Yüksek Seçim Kurulu kararıyla parti olarak seçime girmesi engellenen Emek Partisi, yerel seçimlere ilişkin tutumunu açıkladı.
Fotoğraf: Evrensel
Emek Partisi (EMEP) yaptığı yazılı açıklamayla yerel seçim tutumunu beyan etti. Yüksek Seçim Kurulu (YSK) kararıyla parti olarak seçime girmesi engellenen EMEP'in açıklamasında "Partimiz seçim sürecinde gerici iktidarı geriletmenin öncelikle emek demokrasi güçlerinin mücadele birliğiyle mümkün olacağını düşünmektedir.
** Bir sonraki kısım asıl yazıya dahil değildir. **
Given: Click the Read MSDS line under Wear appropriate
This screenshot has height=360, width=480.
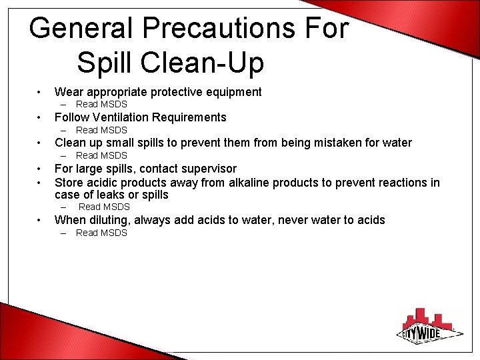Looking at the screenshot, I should [101, 104].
Öncelik bu ortak mücadelenin geliştirilmesindedir ve seçimleri de mücadele alanlarından, araçlarından biri olarak görür" denildi.
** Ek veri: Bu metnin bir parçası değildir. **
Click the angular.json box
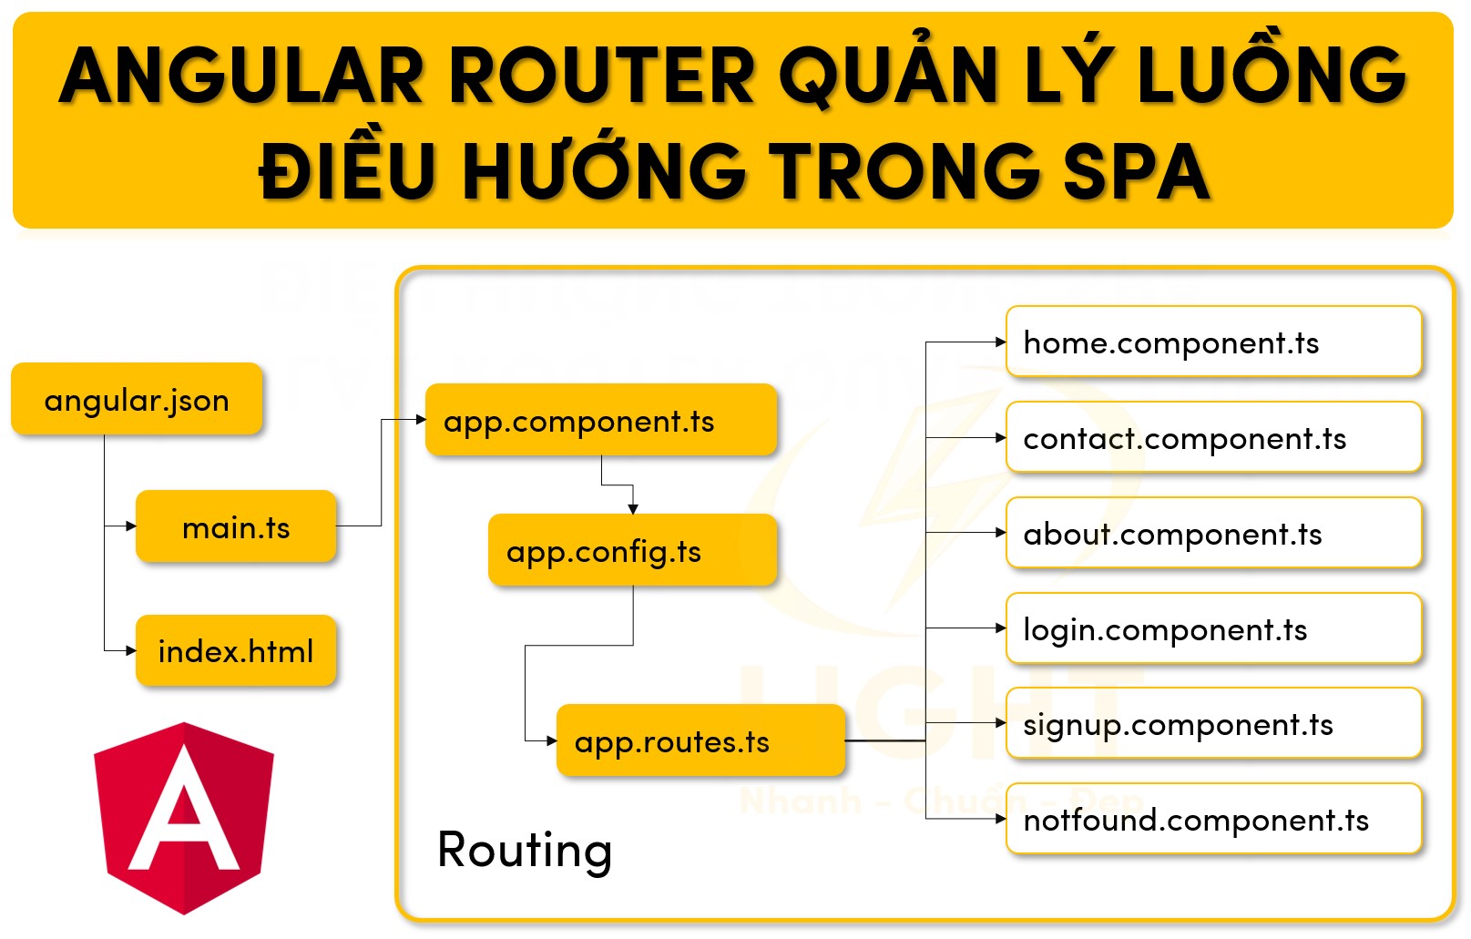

"KAYYIMA DEVREDİLMİŞ BELEDİYELERİN GERİ ALINMASI ESASTIR"
"Seçilmiş belediye başkanlarının görevden alındığı bölgelerde kayyıma devredilmiş belediyelerin geri alınması esastır" denilen açıklamada, EMEP'in bölgede, birlikteliğin sağlandığı ölçüde seçime HDP ile birlikte gireceği, diğer kayyım bölgelerinde de HDP’yi destekleyeceği belirtildi.
"EMEK VE DEMOKRASİ GÜÇLERİNİN BİRLİĞİNİN SAĞLANDIĞI HER YERDE, İLAN EDİLEN ÇATI ALTINDA SEÇİME GİRİLECEK"
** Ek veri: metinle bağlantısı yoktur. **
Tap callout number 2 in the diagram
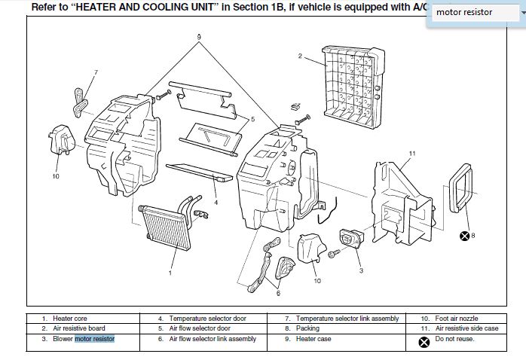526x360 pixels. [x=300, y=56]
Diğer bölgelerin, bölgedeki emek demokrasi güçlerinin varlığına, yeteneklerine, gücüne bağlı olarak ayrı ayrı değerlendirildiği belirtilen açıklamada, "Buna göre; parti olarak seçimlere girmemiz engellenmiş olsa da, emek ve demokrasi güçlerinin birliğinin sağlandığı her yerde güç birliğinin ilan ettiği bir çatı altında seçimlere girilecektir. Çatı koşullarının oluşamadığı yerlerde güç birliğinin ortak bağımsız adaylarıyla yürünecek; güç birliğinin sağlanamadığı durumlar söz konusuysa partimiz gerekli gördüğü yerellerde bağımsız adaylarla seçime girecektir" ifadelerine yer verildi.
Emek Partisi Genel Merkezi imzasıyla yayınlanan "Tek adam ittifakına oy yok! İş, ekmek, özgürlük mücadelesi için birleşelim!" başlıklı açıklamanın tamamı şöyle:
"İŞ, EKMEK, ÖZGÜRLÜK MÜCADELESİ İÇİN BİRLEŞELİM"
"Türkiye ekonomik krizin giderek derinleştiği, Ortadoğu’daki pazarlıkların sertleştiği koşullarda yerel seçimlere gidiyor. Öte yandan iktidar bloğu 24 Haziran seçimlerinden sonra kurumsal inşasına hızla başlanan tek adam rejiminin ve beka perspektifinin sağlaması olarak gördüğü yerel seçimlere referandum kıymeti biçiyor.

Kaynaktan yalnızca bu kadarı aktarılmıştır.